Sono cresciuto negli anni 90, e quello è stato semplicemente il decennio di Beverly Hills 90210. Per chi non la conoscesse, è stata una delle primissime serie tv ad avere come protagonisti non gli adulti, ma un gruppo di adolescenti, dei quali veniva raccontata la vita scolastica e sentimentale. In quegli anni ero ancora uno studente e sperimentavo i miei primi interessi amorosi, quindi per me l’identificazione con i personaggi fu totale. In particolare mi sentivo legato al personaggio di Brandon: era il classico bravo ragazzo, l’amico che tutti vorremmo avere e il fidanzato che ogni genitore vorrebbe per le proprie figlie. Se oggi sono diventato la persona che sono lo devo non soltanto all’educazione dei miei genitori, ma anche al fatto di essere cresciuto con questo modello morale, e questo la dice lunga sull’influenza culturale che ha avuto Beverly Hills 90210.

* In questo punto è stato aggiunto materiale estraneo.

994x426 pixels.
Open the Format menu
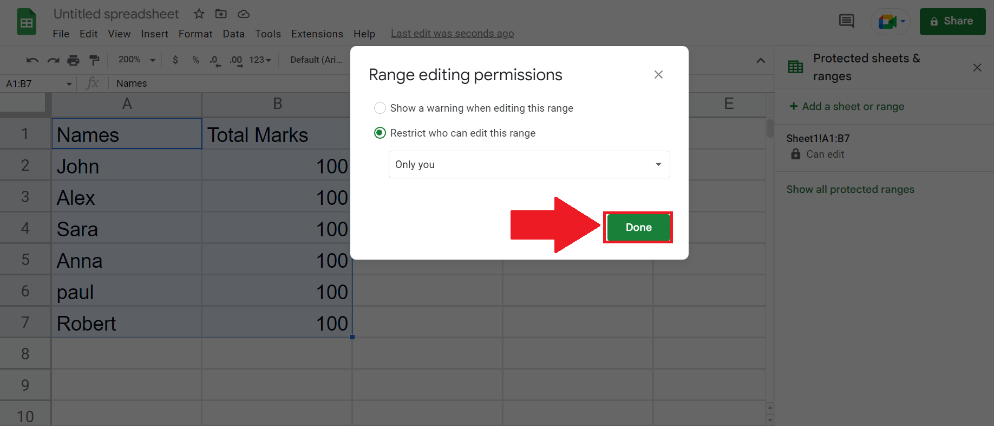195,34
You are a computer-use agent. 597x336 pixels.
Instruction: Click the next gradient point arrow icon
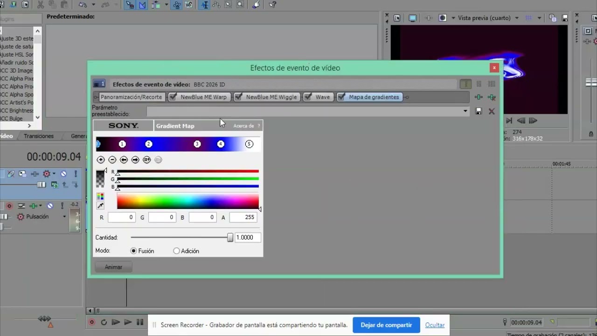pos(135,160)
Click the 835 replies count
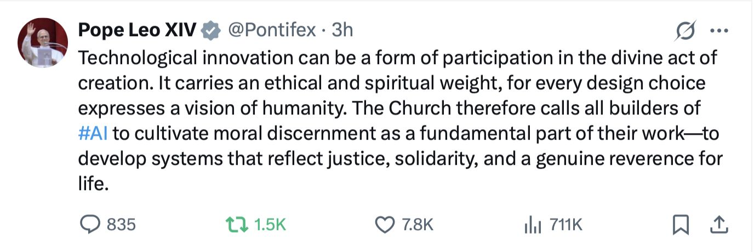 (121, 224)
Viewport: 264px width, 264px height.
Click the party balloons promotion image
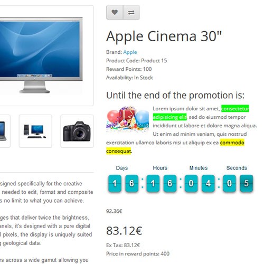(x=128, y=119)
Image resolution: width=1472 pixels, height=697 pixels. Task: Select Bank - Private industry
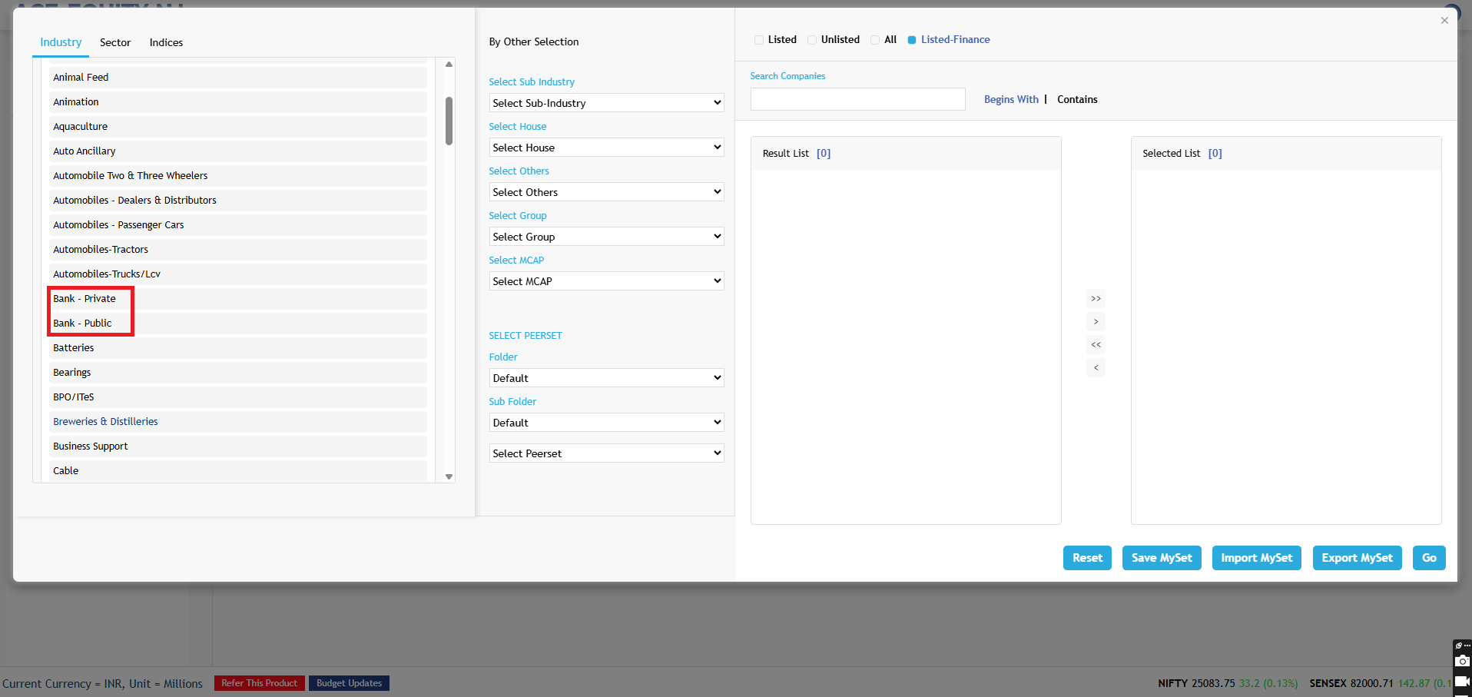pos(85,299)
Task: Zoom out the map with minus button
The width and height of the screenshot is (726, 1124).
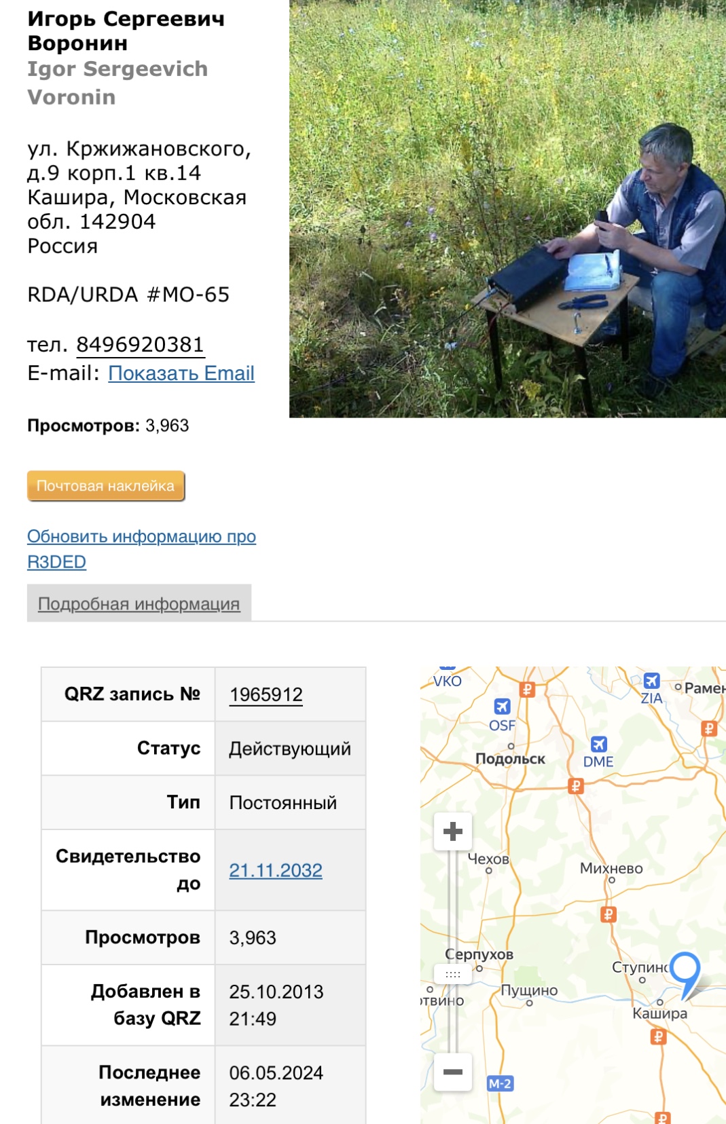Action: [453, 1072]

Questa serie tv è finita da vent’anni, e da allora sono sempre alla ricerca di qualcosa che me la ricordi. Qualsiasi libro, film o serie tv che sia ambientato nei licei mi attira come una calamita, e mi manda quasi sempre in brodo di giuggiole. E’ andata così anche con Heartbreak High.
Questa serie tv è ambientata in un liceo australiano, e anch’essa si focalizza sulle vicende scolastiche e sentimentali di un gruppo di adolescenti. Tuttavia, il tono è molto più estremo rispetto a Beverly Hills 90210. Ad esempio, anche in quella serie i personaggi facevano sesso tra di loro, ma quel rapporto sessuale avveniva a seguito di un lungo e solido fidanzamento, non è che 2 liceali si incontravano per caso a una festa e la sera stessa decidevano di consumare. In Heartbreak High invece molti personaggi sembrano avere il sesso come unico pensiero e obiettivo, e pur di soddisfare le proprie voglie saltellano da un letto all’altro con grande leggerezza.
Inoltre, anche in Beverly Hills 90210 si parlava di omosessualità, ma il tema era trattato con delicatezza e con garbo (del resto erano gli anni 90, e il tema veniva percepito ancora come scabroso). In Heartbreak High invece c’è un personaggio che ostenta la propria omosessualità nella maniera più plateale possibile, è un Malgioglio in versione teen ager per intenderci.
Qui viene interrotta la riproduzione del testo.